On the number of points in general position in the plane, Discrete Analysis 2018:16, 20 pp.

A recurring theme in combinatorics is questions of the following kind. Suppose that we have a combinatorial structure \(S\) of size \(n\) that contains no object of type \(A\). Then how large a subset of \(S\) can we find that contains no object of type \(B\)? For example, a graph with \(n\) vertices that contains no clique of size 4 can be shown quite easily to have a triangle-free subgraph with \(n^{1/2}\) vertices, and Wolfovitz has shown that there are graphs with no clique of size 4 and no triangle-free subgraph with more than \(n^{1/2}(\log n)^{120}\) vertices.

One of the main questions discussed in this paper is perhaps the first question of this type one would think of in discrete geometry: if \(S\) is a set of \(n\) points in the plane and if no four of these points are collinear, then how large a subset of \(S\) can one find with no three collinear?

A bound of \(o(n)\) follows from the density Hales-Jewett theorem, which implies that a subset of \(\{1,2,3\}^k\) of positive density contains three points in a line. It is not hard to project the set \(\{1,2,3\}\) into the plane in such a way that collinearity is preserved, but no four points of the image lie in a line. However, the bound obtained this way is very weak – roughly \(n/\log_*(n)\). This paper obtains the first reasonable bound for the problem, namely \(n^{5/6+o(1)}\). It is not clear whether 5/6 is the right exponent, but the authors suggest that their construction may be close to optimal and that the difficulty is to calculate the correct exponent for that example.

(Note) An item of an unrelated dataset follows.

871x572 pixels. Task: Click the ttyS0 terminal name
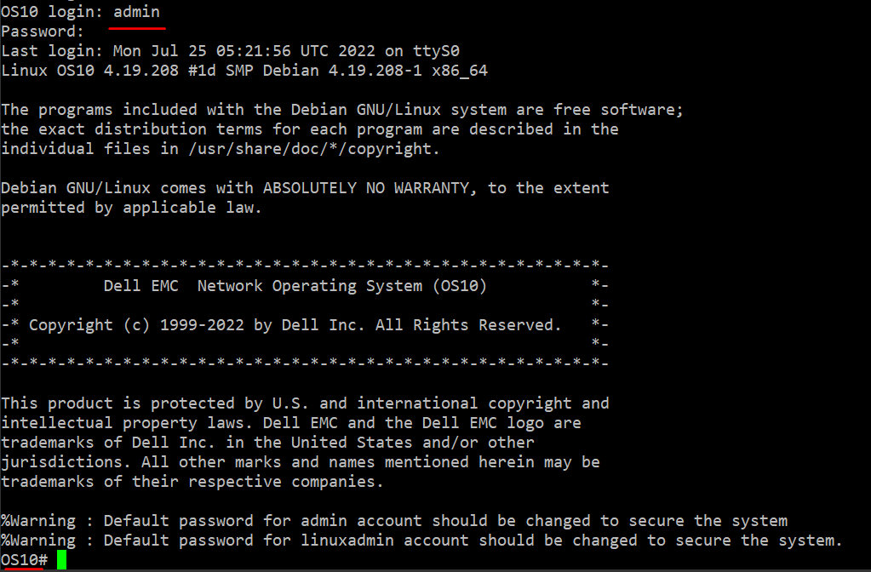click(436, 51)
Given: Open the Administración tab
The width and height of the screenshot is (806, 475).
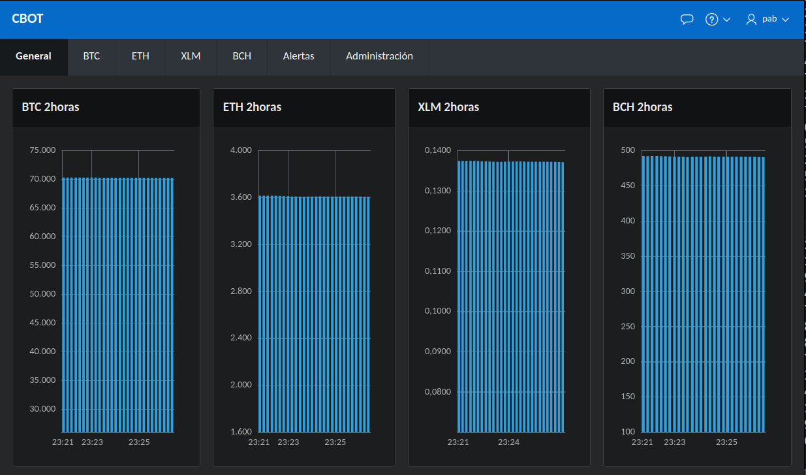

Perhaps the most interesting aspect of the paper is that it uses the so-called method of containers. This method, developed by Saxton and Thomason, and independently by Balogh, Morris and Samotij, has already been used to solve a large number of important problems, but this appears to be the first time it has been used to solve a problem in discrete geometry, and it is used in a novel way.

They also use containers to prove a second discrete geometry result, this time about epsilon-nets. Given a family \(\mathcal F\) of subsets of a finite set \(X\), an \(\epsilon\)-net \(E\) of \(\mathcal F\) is a subset \(E\) of \(X\) such that every \(F\in\mathcal F\) of size at least \(\epsilon|X|\) contains an element of \(E\). There are many interesting questions about the sizes of \(\epsilon\)-nets when \(X\) is a geometrical set such as a finite set of points in the plane, and \(\mathcal F\) is some natural class of subsets such as the set of all intersections of \(X\) with convex bodies. With this example, one can also define a *weak* \(\epsilon\)-net as follows: it is a set of points \(E\) in the plane, not necessarily a subset of \(X\), such that every convex hull of at least \(\epsilon|X|\) points of \(X\) contains a point of \(E\). Natural notions of weak \(\epsilon\)-nets can be defined in many other contexts too.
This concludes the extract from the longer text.